This Year originates in a series of collages Brook Andrew recently made from an extensive archive in his Melbourne studio. In frantic actions of cutting and pasting the artist combined disparate elements of printed matter, from contemporary newspaper headlines, fashion magazines and mid-century comic books to historical anthropological texts and an original edition of engravings from the complete works of British satirist William Hogarth (c. 1860). The juxtaposition of contemporary sources with the historical, and the popular with the academic, reveals the ways in which the media and visual culture continue to nurture obsessions with capital, race and catastrophe – and influence modes of being that sway from hope and joy to ignorance and despair. The creation of This Year draws from a method that the artist has developed in previous works including the print series Danger of Authority (2009), the video work SMASH IT (2018), and in his museum interventions that convene the old with the new. His aim is always to open up - split apart and out - the notion that there is one linear timeline or trajectory for humanity, of which our responsibilities are increasingly out of control.

This new body of work began with the intimate collage, as sculptured paper. Three series complete This Year: original collages trapped within sculptural forms made from glowing neon, timber and Perspex; blown-up C-Type hand printed metallic photographs; and massive re-sized collages created from a range of printmaking methods and mixed media. Andrew embeds his own practice in collaboration and This Year is no exception; he has worked alongside long-time collaborators Trent Walter, Mark Chapman, Stewart Russell, Danica Miller and Sandra Barnard. 

This Year will be an immersive experience that celebrates and challenges the progress of human learning since at least the Industrial Revolution: is our concern for the balance of human involvement with the environment and resolving inter-human conflict authentic or are we on repeat?

Brook Andrew (b. 1970 in Sydney. Lives and works in Melbourne. Wiradjuri/Celtic.) is an interdisciplinary artist who examines dominant narratives, often related to histories of colonialism and modernity. His art practice, including museum interventions and curatorial projects, aims to make neglected stories visible and offer alternative choices for interpreting history in the world today. Apart from drawing inspiration from vernacular objects and the archive he travels internationally to work with communities and various private and public collections.

The rich, research-based interventions and artworks of Brook Andrew have been presented in exhibitions nationally and internationally since 1996.  Recent exhibitions were held at Padiglione d’Arte Contemporanea (PAC), Milan; Museum of Modern and Contemporary Art Rijeka, Croatia; Museo Nacional Centro de Arte Reina Sofia, Madrid; Musée d'ethnographie de Genève, Geneva; Musée du quai Branly, Paris; and Van Abbemuseum, Eindhoven. In 2017, his distinguished 25-year career was recognised with a large-scale, immersive solo exhibition, The Right to Offend is Sacred at the National Gallery of Victoria, Melbourne.

In 2018, Brook Andrew completed a year-long Australia Council International Residency at the Künstlerhaus Bethanien in Berlin where he reflected on the complexity of memory sites in Germany. In 2019, he concluded an ambitious, three-year-long Australian Research Council grant, Representation, Remembrance and the Memorial.

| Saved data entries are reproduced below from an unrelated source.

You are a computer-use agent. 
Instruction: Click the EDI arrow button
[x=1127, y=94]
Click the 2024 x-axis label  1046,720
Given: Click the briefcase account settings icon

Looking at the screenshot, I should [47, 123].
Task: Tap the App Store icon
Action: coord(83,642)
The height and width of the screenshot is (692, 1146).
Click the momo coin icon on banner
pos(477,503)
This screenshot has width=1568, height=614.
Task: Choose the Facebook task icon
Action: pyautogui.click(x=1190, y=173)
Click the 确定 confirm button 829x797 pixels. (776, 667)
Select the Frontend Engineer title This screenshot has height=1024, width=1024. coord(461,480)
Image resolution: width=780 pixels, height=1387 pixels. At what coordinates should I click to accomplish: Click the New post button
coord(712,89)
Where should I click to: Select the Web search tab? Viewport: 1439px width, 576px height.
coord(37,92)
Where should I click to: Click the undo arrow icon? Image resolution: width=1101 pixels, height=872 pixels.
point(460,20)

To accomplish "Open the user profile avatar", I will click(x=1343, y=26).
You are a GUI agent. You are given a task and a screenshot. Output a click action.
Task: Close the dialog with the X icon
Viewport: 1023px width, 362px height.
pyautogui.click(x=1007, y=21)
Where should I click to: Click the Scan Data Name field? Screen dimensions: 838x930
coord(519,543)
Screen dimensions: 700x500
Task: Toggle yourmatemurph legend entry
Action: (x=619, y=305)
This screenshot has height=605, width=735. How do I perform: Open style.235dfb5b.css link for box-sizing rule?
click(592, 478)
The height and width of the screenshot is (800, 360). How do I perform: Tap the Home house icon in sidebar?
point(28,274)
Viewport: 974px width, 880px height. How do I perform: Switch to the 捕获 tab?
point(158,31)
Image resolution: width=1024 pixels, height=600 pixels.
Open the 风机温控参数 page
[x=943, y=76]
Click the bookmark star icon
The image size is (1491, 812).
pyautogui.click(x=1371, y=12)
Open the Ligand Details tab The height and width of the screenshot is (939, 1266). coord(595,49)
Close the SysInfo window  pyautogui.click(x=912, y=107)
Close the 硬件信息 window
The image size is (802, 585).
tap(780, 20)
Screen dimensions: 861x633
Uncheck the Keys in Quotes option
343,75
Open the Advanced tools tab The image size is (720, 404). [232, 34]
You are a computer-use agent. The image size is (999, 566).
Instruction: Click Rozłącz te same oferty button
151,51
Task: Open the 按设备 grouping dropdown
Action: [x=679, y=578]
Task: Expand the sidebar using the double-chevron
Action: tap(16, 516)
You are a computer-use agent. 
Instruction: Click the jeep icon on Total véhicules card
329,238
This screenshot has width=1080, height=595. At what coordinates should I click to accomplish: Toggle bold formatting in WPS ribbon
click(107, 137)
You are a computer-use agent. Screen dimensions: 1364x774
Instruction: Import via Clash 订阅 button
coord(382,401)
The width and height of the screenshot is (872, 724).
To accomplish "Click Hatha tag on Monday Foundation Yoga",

This project was designed to respond to the repeated high-level calls for a national memorial to Aboriginal loss and the frontier wars. In 2017, Brook Andrew was the recipient of the prestigious Smithsonian Artist Research Fellowship at the Smithsonian Institute in Washington, D.C. and in 2015, was appointed Photography Residencies Laureate at the Musée du quai Branly, Paris.

Brook Andrew was the Artistic Director of NIRIN, 22nd Biennale of Sydney (2020). He is currently Associate Professor in Fine Art, Monash University; Enterprise Professor in Interdisciplinary Practice, University of Melbourne; and a DPhil candidate in the Ruskin School of Art, University of Oxford. Brook Andrew was recently awarded the 2020 Australia Council Award for Visual Arts. 

This Year  will be Brook Andrew's third solo exhibition at Roslyn Oxley9 Gallery.